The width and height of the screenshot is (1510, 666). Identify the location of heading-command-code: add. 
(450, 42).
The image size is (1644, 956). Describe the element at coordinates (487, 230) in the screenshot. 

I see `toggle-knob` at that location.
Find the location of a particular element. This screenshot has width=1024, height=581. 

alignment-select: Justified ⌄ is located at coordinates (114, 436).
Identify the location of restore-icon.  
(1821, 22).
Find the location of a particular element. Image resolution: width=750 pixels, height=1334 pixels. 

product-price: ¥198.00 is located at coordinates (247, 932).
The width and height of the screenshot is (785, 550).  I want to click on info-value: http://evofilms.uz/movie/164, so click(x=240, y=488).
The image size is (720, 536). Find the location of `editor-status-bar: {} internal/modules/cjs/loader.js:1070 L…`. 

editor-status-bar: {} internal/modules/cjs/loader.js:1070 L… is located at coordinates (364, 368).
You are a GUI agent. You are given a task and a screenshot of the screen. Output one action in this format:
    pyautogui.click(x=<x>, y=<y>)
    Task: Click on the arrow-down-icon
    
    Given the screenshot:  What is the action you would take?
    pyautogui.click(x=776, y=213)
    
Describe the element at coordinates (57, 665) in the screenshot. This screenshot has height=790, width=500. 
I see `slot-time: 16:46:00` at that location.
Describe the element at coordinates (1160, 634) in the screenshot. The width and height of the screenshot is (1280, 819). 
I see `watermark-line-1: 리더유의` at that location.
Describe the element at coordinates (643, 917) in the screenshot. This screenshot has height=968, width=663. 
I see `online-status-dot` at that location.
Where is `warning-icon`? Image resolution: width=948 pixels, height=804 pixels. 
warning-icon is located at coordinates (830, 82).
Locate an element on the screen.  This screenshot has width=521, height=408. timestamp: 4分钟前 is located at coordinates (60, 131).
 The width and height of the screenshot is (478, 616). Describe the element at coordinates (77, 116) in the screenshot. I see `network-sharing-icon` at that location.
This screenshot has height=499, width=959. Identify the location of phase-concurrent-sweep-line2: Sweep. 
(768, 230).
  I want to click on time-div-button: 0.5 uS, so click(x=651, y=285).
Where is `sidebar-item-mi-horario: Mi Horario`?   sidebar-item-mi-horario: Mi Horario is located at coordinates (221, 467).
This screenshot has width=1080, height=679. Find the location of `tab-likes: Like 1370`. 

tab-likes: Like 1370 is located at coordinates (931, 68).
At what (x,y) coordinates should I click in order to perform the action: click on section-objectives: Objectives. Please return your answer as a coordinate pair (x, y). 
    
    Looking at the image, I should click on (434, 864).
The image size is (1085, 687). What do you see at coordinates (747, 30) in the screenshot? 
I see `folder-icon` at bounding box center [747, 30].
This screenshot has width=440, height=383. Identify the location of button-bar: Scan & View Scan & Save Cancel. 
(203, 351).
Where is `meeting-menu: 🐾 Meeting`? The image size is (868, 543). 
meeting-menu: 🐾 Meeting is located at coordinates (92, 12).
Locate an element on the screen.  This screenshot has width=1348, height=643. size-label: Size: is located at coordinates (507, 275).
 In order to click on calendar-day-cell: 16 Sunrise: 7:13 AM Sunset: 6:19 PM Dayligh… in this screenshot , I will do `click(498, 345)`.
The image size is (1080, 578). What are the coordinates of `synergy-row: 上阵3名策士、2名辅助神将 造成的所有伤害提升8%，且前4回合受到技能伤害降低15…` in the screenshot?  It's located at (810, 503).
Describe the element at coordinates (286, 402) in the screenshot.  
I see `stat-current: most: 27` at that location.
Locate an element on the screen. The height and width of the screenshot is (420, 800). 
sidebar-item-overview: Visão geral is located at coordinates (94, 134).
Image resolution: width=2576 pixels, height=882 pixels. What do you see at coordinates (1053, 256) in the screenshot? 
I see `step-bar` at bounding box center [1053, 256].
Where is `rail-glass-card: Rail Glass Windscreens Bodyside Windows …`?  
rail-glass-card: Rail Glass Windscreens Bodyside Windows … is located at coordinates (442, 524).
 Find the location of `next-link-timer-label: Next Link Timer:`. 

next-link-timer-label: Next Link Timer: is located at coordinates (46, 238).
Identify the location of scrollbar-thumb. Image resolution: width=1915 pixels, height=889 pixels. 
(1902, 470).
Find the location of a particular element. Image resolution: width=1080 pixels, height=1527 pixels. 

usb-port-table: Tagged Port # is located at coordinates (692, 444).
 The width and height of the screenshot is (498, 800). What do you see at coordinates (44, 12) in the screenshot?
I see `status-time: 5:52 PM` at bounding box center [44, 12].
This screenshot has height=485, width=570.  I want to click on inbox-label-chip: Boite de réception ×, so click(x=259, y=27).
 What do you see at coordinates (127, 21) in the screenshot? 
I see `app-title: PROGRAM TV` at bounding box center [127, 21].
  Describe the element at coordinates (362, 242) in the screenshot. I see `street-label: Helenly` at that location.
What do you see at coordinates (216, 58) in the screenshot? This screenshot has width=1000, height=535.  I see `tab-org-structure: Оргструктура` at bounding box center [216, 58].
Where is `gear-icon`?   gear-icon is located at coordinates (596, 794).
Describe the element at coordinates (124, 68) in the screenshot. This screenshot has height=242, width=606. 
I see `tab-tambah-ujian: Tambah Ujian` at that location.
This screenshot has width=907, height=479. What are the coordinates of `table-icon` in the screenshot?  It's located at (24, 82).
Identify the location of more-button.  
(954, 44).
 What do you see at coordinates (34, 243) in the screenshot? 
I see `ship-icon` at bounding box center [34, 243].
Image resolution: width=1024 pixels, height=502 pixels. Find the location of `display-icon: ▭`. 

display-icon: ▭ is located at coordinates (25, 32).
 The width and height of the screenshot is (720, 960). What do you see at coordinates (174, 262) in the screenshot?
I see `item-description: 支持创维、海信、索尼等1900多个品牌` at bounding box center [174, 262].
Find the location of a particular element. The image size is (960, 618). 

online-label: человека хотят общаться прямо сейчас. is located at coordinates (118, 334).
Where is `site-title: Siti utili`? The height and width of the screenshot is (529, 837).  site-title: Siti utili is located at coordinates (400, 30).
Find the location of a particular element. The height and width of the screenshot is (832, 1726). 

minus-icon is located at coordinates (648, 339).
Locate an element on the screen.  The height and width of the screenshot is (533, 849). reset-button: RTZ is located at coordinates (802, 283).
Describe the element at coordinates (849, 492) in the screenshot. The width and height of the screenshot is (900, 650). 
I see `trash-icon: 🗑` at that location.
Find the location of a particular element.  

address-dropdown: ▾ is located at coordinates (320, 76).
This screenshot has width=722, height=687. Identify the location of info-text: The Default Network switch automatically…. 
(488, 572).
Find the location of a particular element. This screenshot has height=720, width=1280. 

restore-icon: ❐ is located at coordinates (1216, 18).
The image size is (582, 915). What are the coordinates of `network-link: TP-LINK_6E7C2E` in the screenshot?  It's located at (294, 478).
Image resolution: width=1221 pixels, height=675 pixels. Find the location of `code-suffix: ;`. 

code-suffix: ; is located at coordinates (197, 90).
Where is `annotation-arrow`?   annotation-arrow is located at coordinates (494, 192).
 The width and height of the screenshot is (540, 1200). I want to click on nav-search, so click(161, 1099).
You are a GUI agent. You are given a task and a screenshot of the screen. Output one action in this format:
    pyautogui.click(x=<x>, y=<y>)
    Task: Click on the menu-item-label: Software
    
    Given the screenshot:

INSTRUCTIONS FOR THE TASK:
Copy out the entries above verbatim, everything from the line containing "Image resolution: width=1024" down to the line containing "center [174, 262].", including both of those lines.

EXPECTED ANSWER:
Image resolution: width=1024 pixels, height=502 pixels. Find the location of `display-icon: ▭`. 

display-icon: ▭ is located at coordinates (25, 32).
 The width and height of the screenshot is (720, 960). What do you see at coordinates (174, 262) in the screenshot?
I see `item-description: 支持创维、海信、索尼等1900多个品牌` at bounding box center [174, 262].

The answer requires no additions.